Go line by line through the records below. Copy whichever lines contain the string "agent".

Records excerpted from a collection
##############################
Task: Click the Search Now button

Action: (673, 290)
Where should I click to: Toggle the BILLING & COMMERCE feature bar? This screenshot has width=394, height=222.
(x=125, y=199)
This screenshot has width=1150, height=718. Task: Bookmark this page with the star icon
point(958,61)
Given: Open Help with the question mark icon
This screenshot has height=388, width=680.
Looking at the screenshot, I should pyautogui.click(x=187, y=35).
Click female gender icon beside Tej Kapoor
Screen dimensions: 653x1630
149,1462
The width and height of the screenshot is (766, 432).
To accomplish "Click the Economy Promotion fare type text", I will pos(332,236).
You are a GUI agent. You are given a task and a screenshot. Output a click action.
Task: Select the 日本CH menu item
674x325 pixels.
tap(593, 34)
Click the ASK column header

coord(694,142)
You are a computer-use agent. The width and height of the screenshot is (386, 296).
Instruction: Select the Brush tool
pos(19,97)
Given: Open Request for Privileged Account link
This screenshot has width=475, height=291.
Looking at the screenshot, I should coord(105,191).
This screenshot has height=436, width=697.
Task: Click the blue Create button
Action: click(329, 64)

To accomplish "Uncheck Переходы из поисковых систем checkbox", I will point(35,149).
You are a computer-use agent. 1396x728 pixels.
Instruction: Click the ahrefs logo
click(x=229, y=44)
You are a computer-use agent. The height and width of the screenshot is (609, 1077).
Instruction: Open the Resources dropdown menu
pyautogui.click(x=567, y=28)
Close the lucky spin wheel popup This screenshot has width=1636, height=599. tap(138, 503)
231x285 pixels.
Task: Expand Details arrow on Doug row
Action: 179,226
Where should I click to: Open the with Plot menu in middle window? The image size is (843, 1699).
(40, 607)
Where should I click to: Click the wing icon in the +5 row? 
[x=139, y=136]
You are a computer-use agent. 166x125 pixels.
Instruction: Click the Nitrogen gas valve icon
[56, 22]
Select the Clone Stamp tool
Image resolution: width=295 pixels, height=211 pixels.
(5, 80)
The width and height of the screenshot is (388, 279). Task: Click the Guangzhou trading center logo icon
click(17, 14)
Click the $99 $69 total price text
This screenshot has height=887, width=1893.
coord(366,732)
##############################
§ **Answer area**
You are a GUI agent. You are given a task and a screenshot. Output a click action.
You are a computer-use agent. The width and height of the screenshot is (386, 296).
You are a computer-use agent. 1396x728 pixels.
You are a computer-use agent. The height and width of the screenshot is (609, 1077).
You are a computer-use agent. 166x125 pixels.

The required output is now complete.